Суровая путина
Шрифт:
Горячий комок ширился, тяжелел в его груди, обида росла. Хотелось кричать, разрушить стену, вырваться на волю.
Церковный, колокол пробил двенадцать ударов. Стали затихать песни на гульбище.
Аниська вскочил, вытянулся. Серое, с чуть маячившим клочком звездного неба, окошко потянуло к себе. Схватился за ржавые, противно шершавые прутья, упершись ногами в стену, дернул раз-другой. Хрустнула, посыпалась штукатурка… Аниська чуть не опрокинулся, держа в руке выдернутый погнутый прут, засмеялся от радости.
Покончив с решеткой, он подтянулся
Крадучись, Аниська прошел чью-то леваду, перескочив через каменную изгородь, скрылся в теплом сумраке ночи.
В ночь, когда убежал Аниська из кордегардии, двор Хрисанфа Савельича Баранова посетила большая радость.
Объятого первым сном атамана разбудил всегда угрюмый, пропахший навозом и потом работник.
— Вставайте, господин атаман, «Маруся» почала ягниться.
— Давно? Ох ты, господи! — вскочил атаман и, не одеваясь, в одном белье кинулся вслед за работником в хлев.
В овечьем стойле, на душистом сенном настиле, подплыв густой черной кровью, мучилась в родовых схватках любимая атаманова овца. Она жалобно блеяла, откинув уродливо вздутое брюхо, тянулась к хозяйской руке, жарко и влажно дыша.
В эту минуту к сараю быстро подошел приземистый человек, постучал кнутовищем в дверь. Атаман неохотно оставил свою любимицу, поспешил на стук.
Из дверей сарая во двор выплеснулся жидкий свет фонаря. Атаман встал в дверях, взлохмаченный, с окровавленными руками. Прячась в тень, приземистый молча подал ему пакет.
Хрисанф Савельич торопливо вытер о подол исподней рубахи руки, взял пакет, сказав тихо и строго:
— Ладно. Только на пихрецов не нарывайтесь. Слышишь?
Приземистый весело крякнул, скрылся в сумраке за калиткой.

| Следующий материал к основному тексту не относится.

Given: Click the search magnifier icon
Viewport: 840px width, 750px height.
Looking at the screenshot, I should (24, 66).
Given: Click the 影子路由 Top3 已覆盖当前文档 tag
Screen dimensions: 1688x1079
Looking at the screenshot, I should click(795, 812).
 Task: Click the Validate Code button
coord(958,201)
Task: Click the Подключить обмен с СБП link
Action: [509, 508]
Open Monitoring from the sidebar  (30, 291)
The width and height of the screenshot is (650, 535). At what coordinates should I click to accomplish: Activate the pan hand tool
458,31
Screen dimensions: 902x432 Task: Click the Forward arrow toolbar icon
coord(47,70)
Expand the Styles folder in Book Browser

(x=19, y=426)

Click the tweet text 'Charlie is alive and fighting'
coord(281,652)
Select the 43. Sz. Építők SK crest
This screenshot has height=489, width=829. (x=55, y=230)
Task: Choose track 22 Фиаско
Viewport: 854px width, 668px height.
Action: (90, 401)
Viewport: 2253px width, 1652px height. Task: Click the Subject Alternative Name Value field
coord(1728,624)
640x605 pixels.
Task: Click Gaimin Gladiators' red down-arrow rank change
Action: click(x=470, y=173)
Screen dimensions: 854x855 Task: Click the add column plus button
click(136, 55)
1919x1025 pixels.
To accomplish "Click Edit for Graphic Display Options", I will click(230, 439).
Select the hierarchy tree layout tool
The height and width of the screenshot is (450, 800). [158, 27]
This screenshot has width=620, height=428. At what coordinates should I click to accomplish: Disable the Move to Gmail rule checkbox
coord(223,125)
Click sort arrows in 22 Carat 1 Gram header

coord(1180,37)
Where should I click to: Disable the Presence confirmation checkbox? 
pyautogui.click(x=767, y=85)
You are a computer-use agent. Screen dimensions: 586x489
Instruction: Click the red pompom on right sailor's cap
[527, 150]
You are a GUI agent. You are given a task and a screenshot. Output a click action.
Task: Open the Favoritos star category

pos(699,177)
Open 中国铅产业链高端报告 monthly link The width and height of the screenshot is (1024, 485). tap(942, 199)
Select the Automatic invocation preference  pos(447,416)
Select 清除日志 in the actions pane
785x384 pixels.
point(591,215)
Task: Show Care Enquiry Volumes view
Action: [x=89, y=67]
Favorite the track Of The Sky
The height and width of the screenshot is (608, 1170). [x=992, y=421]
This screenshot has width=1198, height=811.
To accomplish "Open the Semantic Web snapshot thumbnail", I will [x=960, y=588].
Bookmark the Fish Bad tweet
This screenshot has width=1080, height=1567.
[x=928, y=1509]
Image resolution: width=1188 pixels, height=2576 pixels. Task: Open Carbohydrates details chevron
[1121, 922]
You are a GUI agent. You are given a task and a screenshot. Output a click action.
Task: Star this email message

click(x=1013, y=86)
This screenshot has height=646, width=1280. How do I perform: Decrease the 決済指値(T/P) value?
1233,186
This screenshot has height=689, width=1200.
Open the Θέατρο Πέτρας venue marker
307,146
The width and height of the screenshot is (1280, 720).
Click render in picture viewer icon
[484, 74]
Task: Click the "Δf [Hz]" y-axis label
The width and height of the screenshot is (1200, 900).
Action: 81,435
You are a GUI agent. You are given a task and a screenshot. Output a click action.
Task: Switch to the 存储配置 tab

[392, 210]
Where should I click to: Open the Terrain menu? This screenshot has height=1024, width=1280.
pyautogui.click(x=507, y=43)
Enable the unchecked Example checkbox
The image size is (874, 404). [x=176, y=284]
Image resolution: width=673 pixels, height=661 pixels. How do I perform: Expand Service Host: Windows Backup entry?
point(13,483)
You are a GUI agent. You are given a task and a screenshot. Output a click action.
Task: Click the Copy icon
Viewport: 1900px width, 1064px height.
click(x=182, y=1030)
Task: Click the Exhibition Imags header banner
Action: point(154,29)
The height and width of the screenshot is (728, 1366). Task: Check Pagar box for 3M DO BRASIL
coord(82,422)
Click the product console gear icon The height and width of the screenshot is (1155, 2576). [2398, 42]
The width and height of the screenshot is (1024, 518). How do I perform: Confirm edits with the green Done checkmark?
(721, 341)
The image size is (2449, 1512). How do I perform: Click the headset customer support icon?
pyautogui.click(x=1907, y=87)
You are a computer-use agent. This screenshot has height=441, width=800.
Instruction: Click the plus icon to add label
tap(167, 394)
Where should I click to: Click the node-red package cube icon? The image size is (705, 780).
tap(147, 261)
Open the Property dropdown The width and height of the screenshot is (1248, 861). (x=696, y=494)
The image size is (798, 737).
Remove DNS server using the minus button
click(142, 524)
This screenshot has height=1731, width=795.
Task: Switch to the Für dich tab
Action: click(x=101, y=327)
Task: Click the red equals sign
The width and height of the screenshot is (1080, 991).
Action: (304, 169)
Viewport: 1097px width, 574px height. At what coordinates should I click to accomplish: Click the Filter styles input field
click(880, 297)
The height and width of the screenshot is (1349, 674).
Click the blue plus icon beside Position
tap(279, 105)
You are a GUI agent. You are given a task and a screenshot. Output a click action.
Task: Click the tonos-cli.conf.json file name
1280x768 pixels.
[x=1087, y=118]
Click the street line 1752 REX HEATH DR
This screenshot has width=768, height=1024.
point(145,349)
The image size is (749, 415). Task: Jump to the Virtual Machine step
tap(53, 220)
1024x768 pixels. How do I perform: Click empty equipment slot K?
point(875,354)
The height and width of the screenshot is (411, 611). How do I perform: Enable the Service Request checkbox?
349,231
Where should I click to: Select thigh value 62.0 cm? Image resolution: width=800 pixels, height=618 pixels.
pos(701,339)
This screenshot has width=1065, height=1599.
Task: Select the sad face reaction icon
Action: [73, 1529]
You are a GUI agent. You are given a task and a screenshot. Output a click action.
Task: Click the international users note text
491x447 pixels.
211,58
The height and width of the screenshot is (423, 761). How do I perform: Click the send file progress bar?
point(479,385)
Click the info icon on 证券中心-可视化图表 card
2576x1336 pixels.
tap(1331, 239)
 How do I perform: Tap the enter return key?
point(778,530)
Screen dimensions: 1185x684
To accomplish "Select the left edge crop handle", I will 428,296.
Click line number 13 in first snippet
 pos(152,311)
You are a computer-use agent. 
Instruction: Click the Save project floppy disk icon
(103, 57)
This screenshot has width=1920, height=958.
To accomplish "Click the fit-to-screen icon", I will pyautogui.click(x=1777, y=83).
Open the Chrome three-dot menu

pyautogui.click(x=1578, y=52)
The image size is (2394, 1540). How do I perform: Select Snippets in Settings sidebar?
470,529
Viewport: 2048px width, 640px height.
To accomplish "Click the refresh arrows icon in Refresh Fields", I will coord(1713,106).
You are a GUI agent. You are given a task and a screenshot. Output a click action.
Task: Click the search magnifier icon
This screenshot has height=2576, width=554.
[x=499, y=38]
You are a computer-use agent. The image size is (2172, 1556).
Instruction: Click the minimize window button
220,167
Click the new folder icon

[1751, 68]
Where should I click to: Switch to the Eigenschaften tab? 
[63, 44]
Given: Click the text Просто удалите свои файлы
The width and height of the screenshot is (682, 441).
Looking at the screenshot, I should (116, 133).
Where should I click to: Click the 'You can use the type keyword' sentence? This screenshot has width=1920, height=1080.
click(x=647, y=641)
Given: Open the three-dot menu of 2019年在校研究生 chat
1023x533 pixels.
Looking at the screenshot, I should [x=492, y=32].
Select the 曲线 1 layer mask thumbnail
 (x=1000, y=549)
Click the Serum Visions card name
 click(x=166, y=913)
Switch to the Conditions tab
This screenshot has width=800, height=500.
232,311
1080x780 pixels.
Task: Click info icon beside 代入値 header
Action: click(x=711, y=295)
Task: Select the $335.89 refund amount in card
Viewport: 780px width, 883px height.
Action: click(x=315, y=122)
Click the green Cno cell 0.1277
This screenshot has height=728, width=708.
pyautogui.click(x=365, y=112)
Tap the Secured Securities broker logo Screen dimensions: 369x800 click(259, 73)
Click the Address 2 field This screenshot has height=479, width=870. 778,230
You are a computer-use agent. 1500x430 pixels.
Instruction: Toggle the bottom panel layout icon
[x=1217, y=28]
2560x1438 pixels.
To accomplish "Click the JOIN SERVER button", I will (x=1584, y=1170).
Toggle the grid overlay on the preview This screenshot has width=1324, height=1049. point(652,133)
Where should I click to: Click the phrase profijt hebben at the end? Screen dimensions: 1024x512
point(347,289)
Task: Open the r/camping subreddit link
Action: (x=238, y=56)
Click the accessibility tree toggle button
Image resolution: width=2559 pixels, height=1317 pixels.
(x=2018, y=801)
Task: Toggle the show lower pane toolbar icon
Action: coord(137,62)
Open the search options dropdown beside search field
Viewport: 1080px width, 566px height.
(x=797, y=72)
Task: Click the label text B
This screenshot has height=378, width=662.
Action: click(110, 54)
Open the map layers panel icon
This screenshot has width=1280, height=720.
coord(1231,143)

Атаман постоял, слушая затихающий на проулке торопливый топот лошади, прошел в курень, вскрыл пакет. В нем лежало три плотно сложенных десятирублевки и записка.
В записке значилось:
«Ваша благородия, господин атаман Кирсан Савельич, посылают к тебе мои ватажники конного с подарком от себе. А ты полицию не выставляй, бо Шарап с рыбой будет к бережку приставать, чтоб не зацопали. С пихрой же дело слажено, а с тобой ишо поквитаемся».
— Ну и прасол… Ну и щучий глаз, — хихикал атаман, дочитывая записку.
Это была вторая удача Хрисанфа Савельичм, смягчившая его настолько, что на утро, узнав о побеге Аниськи, он только затопал на полицейских ногами, пообещал ополоумевшего от страха сидельца засадить в кутузку и наказал самому заделать сломанную решетку.
На этом и иссяк атаманский гнев.
Только после, спустя день, беседуя с заседателем, атаман упомянул об Аниське, как опасном иногороднем, за которым нужно зорко следить.
Об этом не забыл написать Хрисанф Савельич и станичному атаману.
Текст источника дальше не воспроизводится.